§ **Source data**:
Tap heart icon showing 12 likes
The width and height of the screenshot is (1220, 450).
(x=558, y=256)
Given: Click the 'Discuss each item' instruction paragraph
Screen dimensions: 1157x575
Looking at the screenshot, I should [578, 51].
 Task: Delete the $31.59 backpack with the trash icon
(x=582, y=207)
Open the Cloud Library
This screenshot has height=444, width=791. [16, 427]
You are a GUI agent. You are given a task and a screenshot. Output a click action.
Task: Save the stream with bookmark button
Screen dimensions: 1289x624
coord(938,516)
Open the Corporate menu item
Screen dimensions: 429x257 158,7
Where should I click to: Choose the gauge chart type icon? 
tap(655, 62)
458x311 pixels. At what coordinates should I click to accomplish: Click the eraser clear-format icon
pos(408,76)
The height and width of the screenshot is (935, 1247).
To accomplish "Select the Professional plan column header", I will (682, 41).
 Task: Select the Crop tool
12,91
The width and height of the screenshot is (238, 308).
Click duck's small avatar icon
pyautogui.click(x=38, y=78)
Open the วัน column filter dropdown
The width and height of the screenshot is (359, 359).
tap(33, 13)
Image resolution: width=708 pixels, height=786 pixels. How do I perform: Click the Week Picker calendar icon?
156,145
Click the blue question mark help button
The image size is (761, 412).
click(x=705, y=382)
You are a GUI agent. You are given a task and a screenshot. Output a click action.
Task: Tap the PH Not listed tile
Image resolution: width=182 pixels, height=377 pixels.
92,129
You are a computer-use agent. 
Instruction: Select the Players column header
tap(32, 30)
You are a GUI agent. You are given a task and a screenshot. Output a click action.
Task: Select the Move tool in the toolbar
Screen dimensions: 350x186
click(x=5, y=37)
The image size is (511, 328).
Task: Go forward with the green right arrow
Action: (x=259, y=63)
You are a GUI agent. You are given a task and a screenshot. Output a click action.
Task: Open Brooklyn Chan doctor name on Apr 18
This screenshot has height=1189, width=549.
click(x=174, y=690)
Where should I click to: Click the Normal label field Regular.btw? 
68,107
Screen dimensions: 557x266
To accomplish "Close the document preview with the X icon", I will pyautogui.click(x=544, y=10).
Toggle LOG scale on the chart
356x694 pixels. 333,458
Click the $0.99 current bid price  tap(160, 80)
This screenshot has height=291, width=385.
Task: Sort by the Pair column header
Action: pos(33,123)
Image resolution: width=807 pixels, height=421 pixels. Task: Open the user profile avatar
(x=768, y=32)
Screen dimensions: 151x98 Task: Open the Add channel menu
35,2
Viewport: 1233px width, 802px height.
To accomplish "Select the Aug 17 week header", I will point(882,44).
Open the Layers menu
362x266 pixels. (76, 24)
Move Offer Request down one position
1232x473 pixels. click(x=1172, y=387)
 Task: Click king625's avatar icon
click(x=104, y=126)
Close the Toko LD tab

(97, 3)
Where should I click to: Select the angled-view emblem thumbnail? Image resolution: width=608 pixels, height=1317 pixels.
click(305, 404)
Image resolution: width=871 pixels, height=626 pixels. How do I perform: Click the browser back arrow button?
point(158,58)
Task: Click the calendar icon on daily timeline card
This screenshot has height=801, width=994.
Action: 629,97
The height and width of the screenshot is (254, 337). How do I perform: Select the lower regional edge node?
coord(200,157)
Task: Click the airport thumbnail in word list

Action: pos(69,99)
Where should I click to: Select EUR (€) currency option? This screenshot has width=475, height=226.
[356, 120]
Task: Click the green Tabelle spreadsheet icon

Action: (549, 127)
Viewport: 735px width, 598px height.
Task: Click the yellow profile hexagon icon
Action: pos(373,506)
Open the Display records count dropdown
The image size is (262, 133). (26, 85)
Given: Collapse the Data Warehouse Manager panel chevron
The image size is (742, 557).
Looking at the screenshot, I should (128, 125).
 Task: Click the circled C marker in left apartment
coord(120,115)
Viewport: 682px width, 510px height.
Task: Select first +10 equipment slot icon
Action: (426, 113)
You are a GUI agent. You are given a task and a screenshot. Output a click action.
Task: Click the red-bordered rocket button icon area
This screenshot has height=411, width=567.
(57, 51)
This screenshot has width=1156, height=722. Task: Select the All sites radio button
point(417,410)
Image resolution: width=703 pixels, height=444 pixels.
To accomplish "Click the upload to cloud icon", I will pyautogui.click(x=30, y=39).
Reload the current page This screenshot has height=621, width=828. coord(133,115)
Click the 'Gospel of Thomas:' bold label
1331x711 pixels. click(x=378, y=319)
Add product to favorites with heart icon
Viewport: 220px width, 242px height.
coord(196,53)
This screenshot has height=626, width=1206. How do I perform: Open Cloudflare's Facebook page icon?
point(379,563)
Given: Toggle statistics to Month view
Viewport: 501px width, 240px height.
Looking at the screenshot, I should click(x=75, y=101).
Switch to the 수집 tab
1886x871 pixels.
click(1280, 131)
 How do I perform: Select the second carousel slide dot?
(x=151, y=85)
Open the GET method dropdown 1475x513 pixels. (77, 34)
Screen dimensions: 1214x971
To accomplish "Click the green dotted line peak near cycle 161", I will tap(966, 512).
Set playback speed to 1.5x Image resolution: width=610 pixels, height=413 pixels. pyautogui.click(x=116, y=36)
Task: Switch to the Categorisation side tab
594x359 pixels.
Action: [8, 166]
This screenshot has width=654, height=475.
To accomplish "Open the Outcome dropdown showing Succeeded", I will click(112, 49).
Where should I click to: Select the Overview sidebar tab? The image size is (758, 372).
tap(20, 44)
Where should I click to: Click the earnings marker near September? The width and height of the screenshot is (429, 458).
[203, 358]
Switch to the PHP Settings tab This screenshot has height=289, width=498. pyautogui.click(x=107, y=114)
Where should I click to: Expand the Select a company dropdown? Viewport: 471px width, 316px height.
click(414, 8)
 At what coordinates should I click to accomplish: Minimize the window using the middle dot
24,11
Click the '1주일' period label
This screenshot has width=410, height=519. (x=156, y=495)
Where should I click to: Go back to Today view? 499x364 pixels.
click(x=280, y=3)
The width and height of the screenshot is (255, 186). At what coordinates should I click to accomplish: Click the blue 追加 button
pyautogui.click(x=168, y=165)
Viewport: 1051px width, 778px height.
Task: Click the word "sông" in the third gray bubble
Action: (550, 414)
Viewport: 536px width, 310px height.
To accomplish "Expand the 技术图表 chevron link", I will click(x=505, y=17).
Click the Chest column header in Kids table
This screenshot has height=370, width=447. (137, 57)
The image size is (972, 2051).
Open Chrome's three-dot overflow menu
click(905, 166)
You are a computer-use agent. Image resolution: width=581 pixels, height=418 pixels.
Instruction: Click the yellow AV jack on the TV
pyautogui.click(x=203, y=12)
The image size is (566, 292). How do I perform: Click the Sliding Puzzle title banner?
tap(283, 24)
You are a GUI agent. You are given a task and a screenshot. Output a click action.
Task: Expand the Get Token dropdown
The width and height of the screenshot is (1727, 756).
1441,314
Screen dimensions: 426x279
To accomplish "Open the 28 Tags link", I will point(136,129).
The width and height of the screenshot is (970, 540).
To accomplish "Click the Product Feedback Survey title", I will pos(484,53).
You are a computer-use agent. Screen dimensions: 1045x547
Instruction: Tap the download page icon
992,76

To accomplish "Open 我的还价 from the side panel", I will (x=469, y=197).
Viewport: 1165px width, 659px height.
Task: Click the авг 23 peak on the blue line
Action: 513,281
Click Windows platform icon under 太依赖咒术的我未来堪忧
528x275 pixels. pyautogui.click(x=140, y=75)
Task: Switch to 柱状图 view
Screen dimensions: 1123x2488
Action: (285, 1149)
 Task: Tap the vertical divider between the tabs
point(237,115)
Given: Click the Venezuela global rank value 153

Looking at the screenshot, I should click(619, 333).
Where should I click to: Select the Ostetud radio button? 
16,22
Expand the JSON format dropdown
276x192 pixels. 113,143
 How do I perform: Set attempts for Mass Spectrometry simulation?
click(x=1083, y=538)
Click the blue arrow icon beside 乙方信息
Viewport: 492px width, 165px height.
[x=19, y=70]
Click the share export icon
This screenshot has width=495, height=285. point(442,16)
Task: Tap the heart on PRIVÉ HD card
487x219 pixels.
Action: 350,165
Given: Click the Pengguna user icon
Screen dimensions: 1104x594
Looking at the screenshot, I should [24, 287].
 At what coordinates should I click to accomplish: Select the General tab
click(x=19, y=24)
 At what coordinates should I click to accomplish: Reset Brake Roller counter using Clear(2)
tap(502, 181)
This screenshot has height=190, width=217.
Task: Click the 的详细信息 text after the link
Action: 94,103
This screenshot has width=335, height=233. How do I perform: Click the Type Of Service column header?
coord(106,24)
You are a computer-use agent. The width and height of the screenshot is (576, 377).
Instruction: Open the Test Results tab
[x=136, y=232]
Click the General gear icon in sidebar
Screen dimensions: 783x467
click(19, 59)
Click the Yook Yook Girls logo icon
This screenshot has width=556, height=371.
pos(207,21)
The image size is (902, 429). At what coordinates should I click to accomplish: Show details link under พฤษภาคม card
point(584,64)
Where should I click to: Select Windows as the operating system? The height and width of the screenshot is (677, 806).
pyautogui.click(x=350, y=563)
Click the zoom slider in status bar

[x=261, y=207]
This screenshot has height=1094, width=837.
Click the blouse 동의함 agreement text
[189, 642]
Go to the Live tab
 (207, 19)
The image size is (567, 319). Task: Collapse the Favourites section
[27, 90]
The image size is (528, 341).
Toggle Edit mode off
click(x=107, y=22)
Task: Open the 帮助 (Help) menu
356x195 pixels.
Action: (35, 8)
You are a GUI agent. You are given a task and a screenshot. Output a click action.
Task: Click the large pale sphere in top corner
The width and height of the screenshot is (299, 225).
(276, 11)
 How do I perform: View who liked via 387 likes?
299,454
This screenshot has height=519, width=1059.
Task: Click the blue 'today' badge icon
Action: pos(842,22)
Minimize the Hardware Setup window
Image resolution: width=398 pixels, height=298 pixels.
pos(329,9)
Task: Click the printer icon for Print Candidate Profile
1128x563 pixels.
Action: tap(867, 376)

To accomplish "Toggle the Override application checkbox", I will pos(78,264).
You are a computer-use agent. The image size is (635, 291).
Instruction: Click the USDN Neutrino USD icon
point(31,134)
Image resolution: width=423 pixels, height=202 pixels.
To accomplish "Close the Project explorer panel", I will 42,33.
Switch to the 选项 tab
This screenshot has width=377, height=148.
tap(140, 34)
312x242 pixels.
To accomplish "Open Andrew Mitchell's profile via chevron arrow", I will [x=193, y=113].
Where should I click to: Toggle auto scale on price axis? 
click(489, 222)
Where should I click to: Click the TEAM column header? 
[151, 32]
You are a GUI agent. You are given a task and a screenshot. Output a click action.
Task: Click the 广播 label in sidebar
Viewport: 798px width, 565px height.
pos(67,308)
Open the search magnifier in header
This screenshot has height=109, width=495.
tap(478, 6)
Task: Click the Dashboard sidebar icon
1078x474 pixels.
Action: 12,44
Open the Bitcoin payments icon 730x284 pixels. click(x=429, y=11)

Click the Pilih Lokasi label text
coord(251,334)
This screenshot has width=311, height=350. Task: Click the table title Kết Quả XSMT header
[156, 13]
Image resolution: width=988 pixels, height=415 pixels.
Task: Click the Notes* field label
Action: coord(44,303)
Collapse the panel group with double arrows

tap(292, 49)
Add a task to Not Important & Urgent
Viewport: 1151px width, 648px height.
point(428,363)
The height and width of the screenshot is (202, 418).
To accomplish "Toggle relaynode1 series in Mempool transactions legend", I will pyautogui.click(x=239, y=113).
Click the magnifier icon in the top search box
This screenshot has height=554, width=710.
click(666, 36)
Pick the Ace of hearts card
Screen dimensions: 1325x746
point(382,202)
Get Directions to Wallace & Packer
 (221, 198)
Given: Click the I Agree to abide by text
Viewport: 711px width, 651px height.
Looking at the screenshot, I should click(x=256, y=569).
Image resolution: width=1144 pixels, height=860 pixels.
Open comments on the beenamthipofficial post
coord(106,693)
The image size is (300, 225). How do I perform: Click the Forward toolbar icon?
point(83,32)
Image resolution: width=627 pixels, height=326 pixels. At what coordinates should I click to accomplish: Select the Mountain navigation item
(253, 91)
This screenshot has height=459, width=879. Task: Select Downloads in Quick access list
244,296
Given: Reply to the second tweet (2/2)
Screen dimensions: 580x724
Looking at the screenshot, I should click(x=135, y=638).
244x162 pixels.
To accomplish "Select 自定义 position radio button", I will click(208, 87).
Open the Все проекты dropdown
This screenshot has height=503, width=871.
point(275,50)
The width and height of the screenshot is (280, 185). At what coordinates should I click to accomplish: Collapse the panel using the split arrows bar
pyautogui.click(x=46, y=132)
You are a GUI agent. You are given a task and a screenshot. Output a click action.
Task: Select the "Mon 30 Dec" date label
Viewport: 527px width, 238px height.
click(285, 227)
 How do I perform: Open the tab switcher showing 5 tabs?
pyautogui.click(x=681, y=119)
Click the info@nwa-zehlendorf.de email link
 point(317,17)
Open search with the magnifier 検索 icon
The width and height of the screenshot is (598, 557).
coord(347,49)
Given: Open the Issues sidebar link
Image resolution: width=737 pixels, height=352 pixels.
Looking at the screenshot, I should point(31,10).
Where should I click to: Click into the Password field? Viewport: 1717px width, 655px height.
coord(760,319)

§ **What you should do**: Pull each line holding "chevron" out of the listing.

§ **Written reply**:
Given: Collapse the Data Warehouse Manager panel chevron
To accomplish "Expand the 技术图表 chevron link", I will click(x=505, y=17).
To accomplish "Open Andrew Mitchell's profile via chevron arrow", I will [x=193, y=113].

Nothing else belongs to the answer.